> **WHAT IS BEING ASKED**:
Return the line containing "Task: Open the Tipologia dropdown list" together with every later line up to the end of the records, exactly and with no pictures; return nothing else.
※ ※ ※
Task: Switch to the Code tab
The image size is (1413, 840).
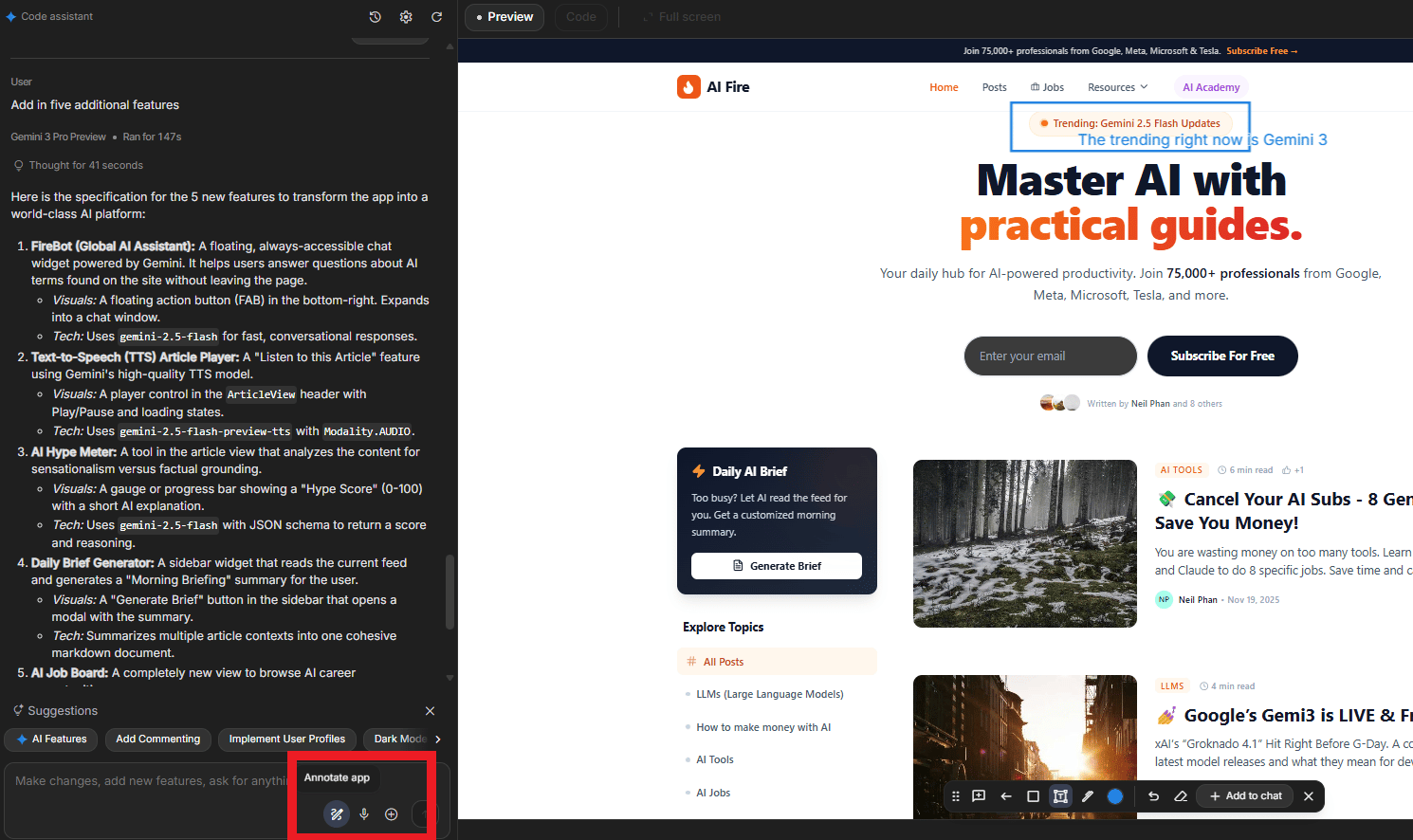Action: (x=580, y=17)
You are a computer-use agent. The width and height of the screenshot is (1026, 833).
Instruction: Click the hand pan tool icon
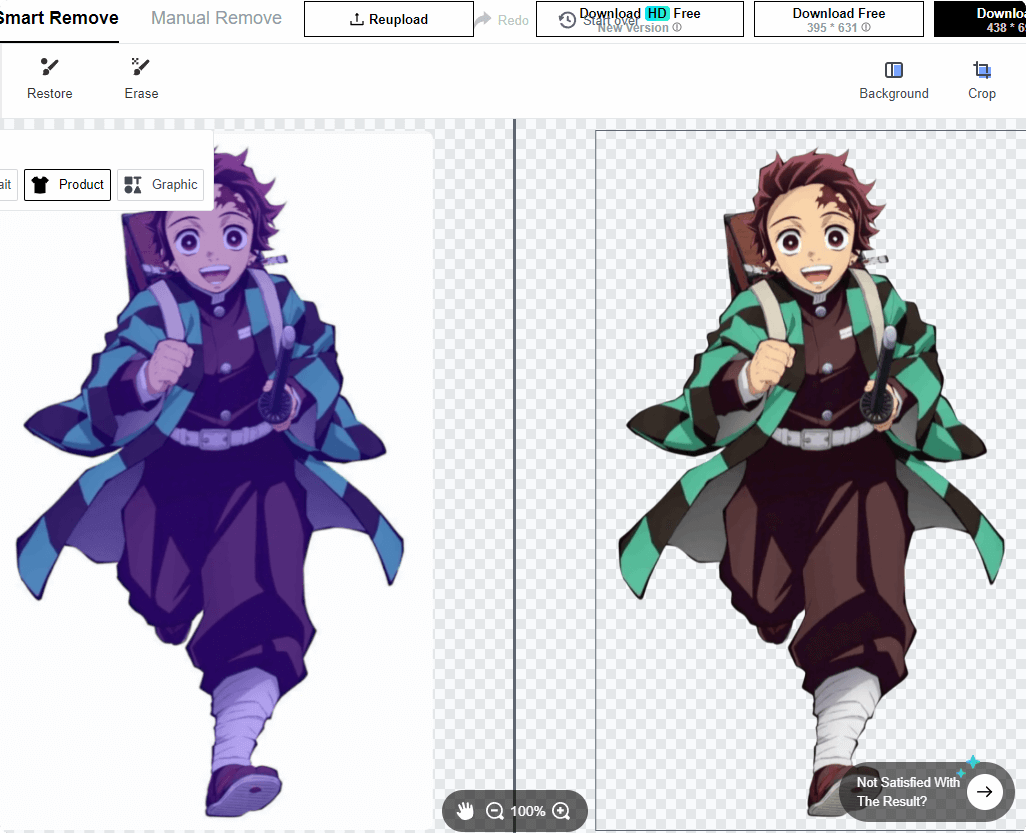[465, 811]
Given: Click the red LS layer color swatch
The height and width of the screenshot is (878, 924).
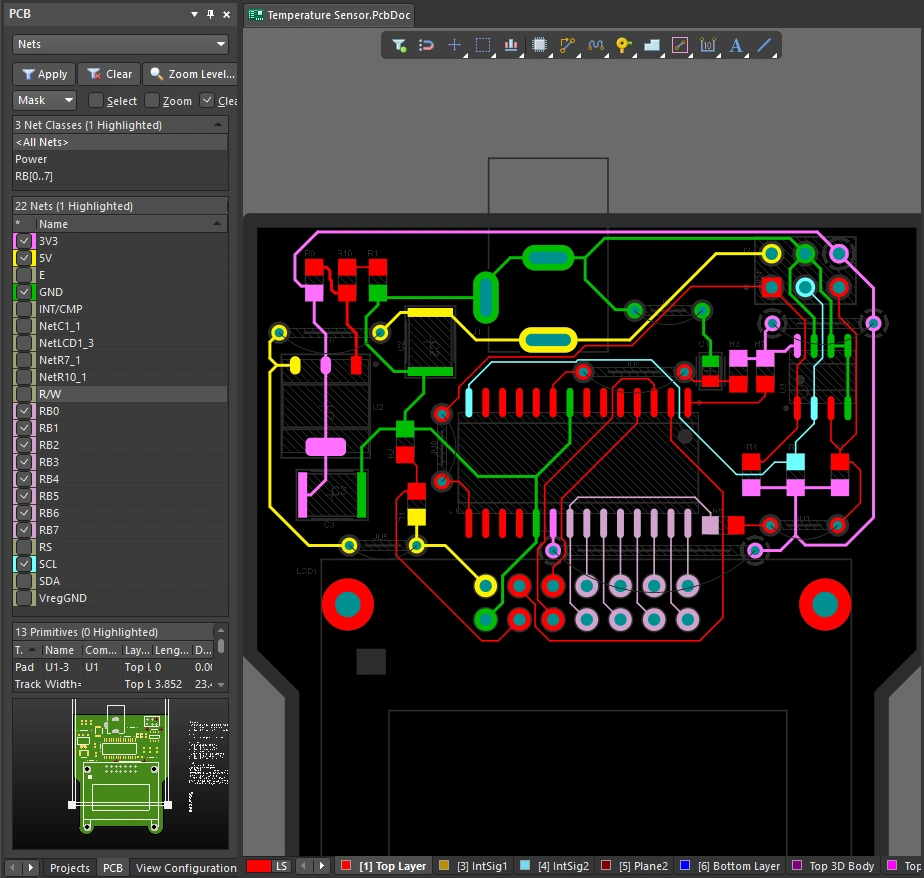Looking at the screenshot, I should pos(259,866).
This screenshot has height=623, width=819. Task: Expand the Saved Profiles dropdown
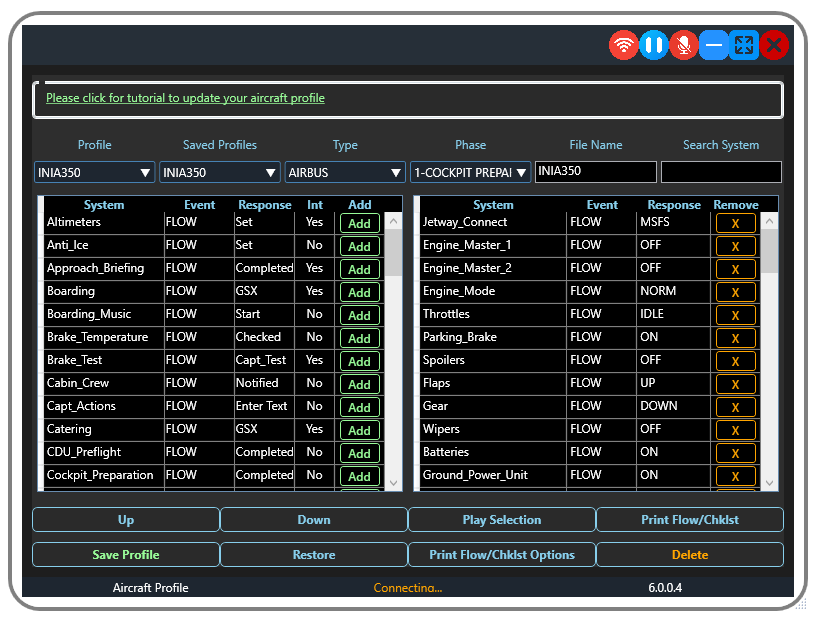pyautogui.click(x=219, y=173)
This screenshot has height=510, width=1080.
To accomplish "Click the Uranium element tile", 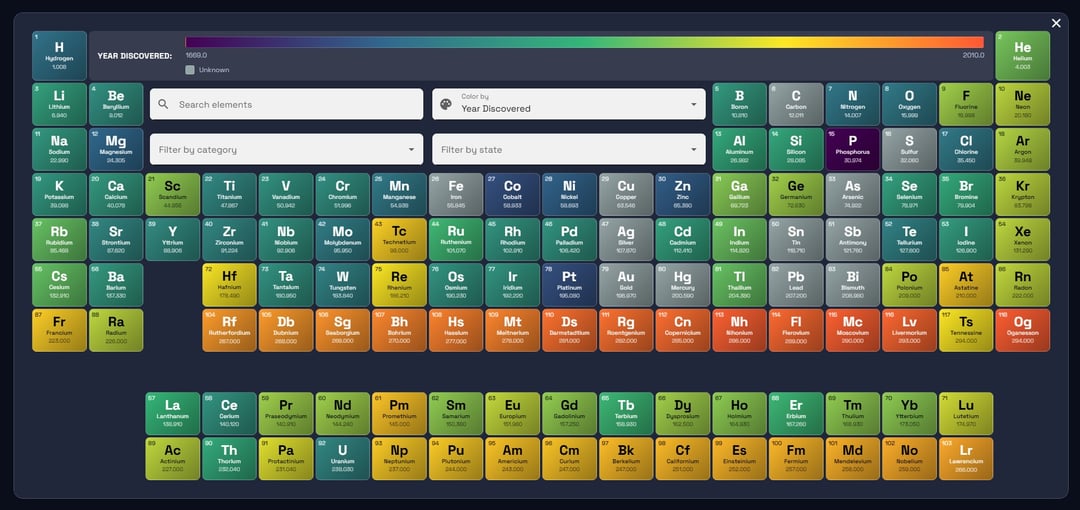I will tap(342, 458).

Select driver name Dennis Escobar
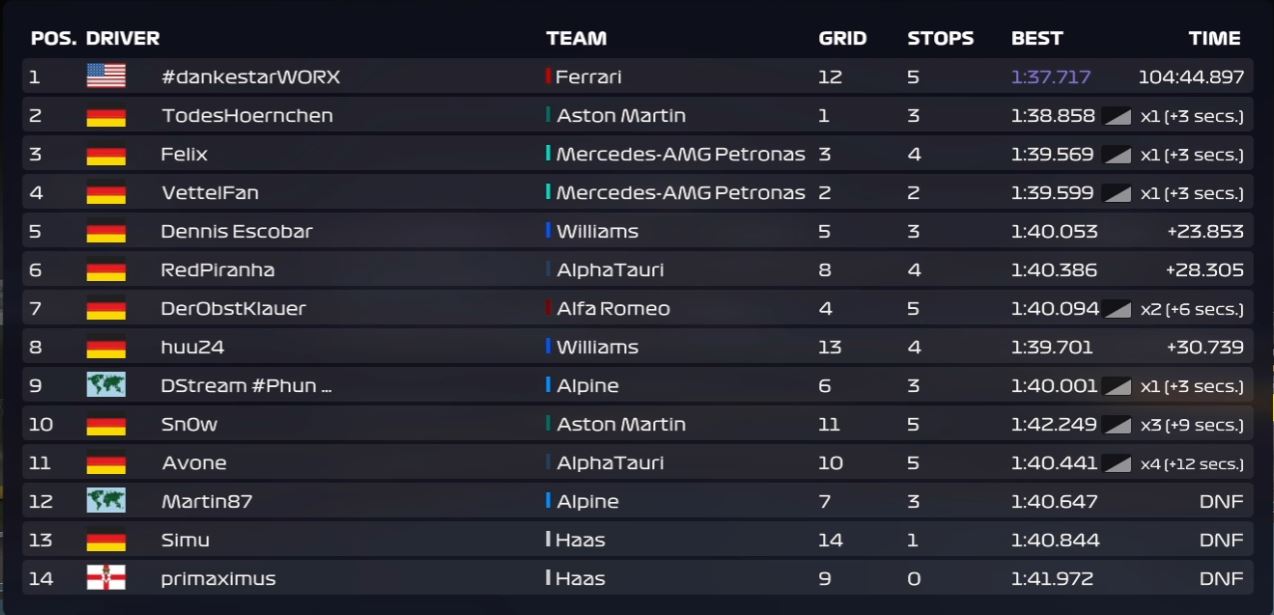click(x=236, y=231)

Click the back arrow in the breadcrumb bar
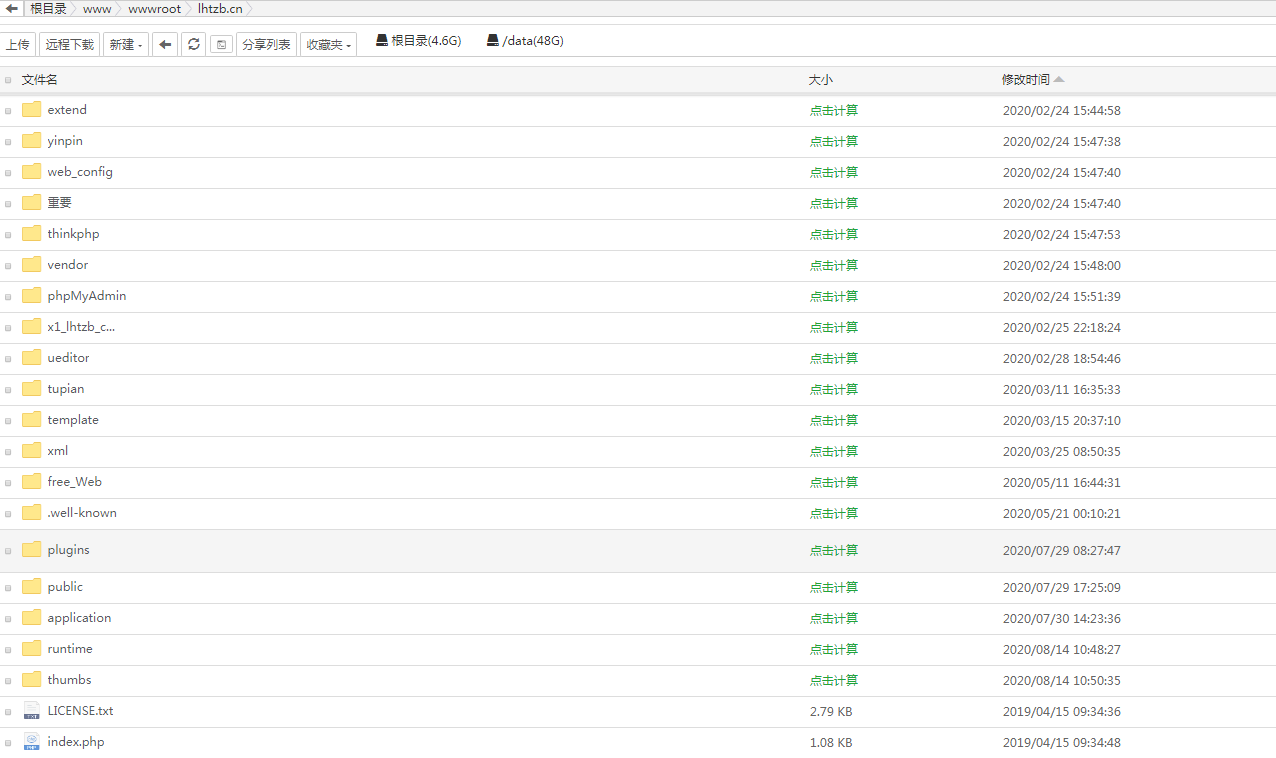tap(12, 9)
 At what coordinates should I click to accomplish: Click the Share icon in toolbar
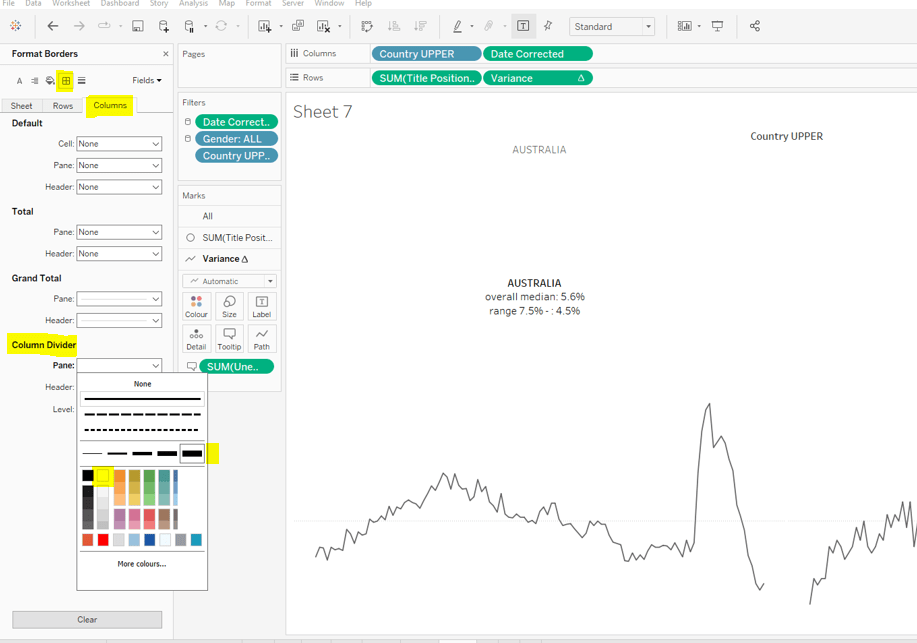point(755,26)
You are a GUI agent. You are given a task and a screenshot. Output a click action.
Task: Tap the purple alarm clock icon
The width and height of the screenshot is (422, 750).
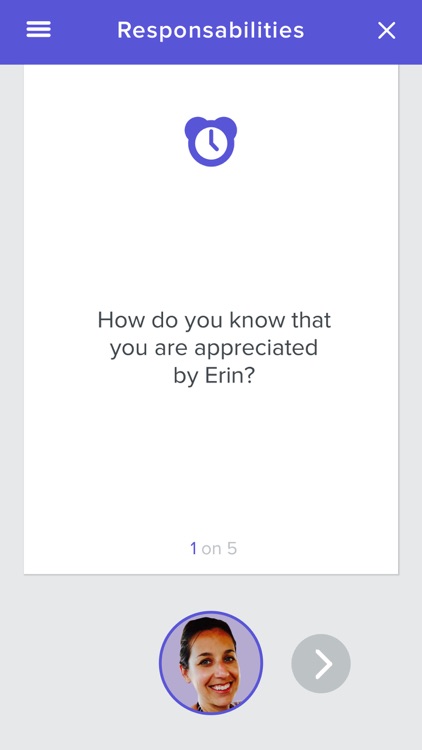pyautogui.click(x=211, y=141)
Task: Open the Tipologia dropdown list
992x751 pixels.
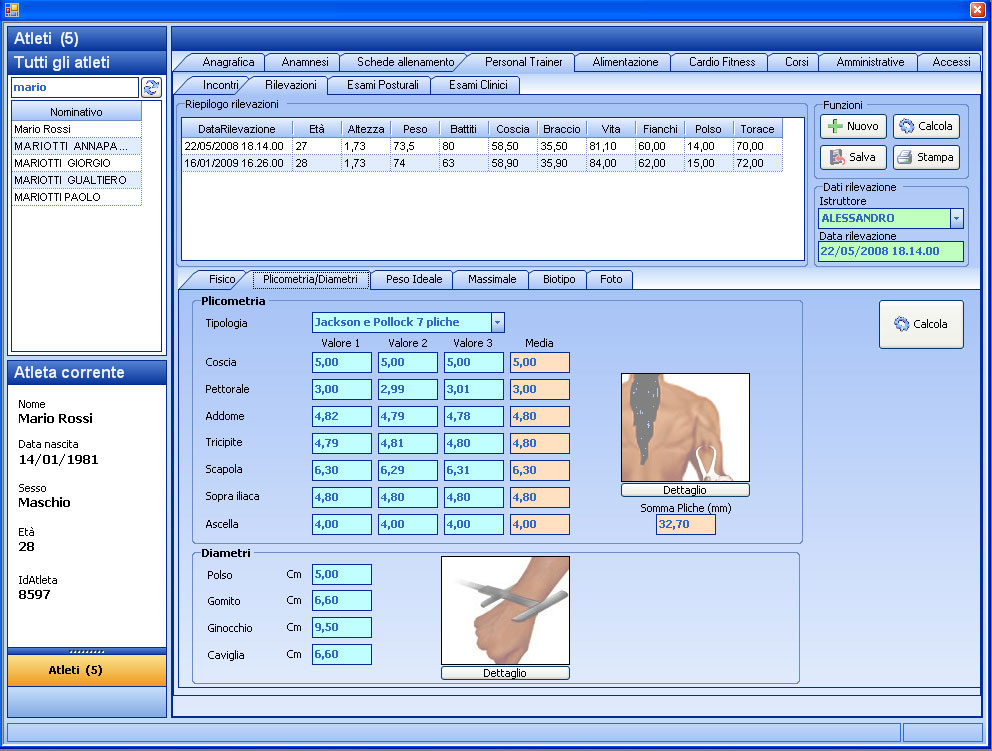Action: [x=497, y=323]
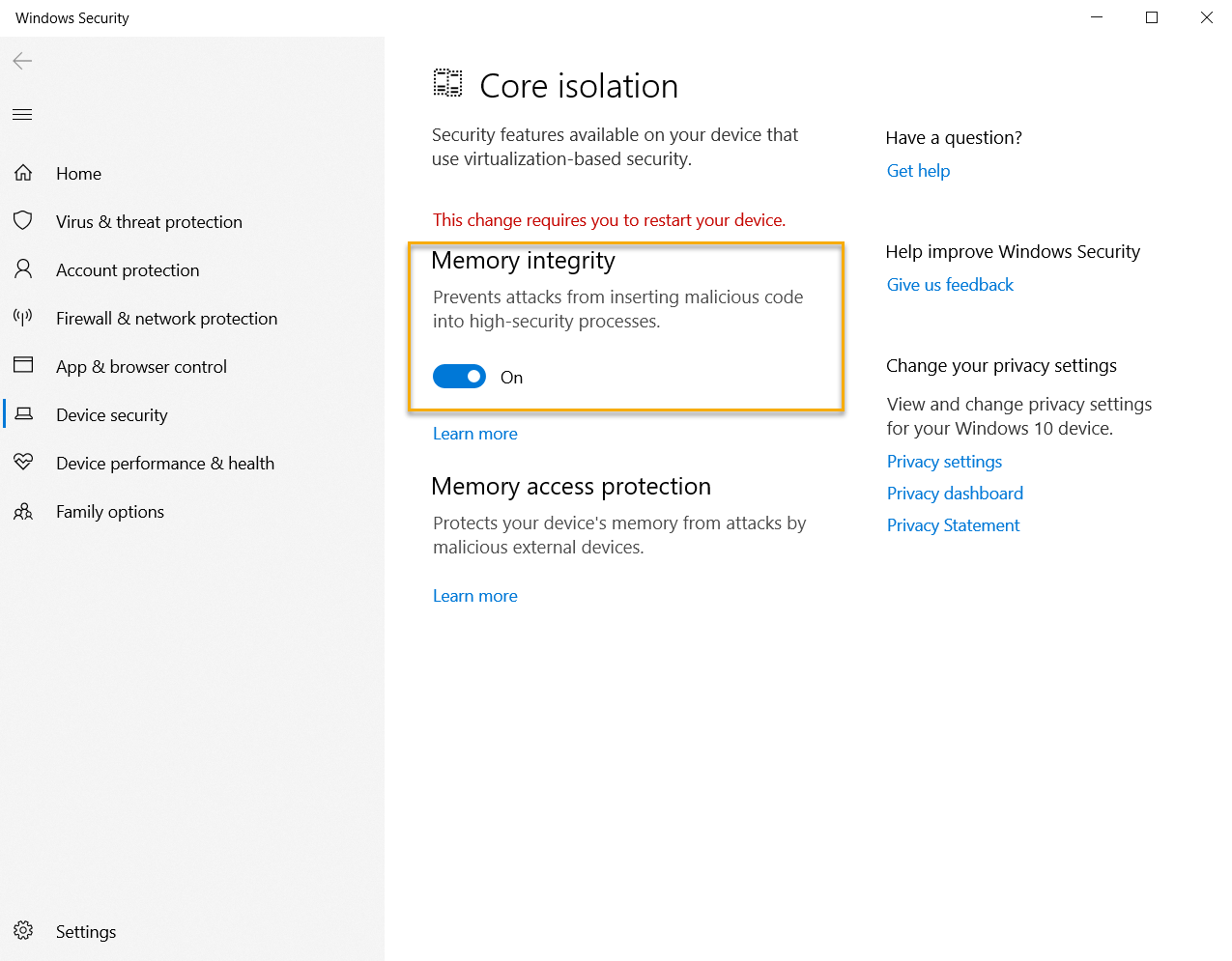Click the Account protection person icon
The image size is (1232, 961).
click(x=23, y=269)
※ ※ ※
> **WRITTEN ANSWER**:
Task: Open the Tipologia dropdown list
992x751 pixels.
Action: [x=497, y=323]
Click the Account protection person icon
The image size is (1232, 961).
click(x=23, y=269)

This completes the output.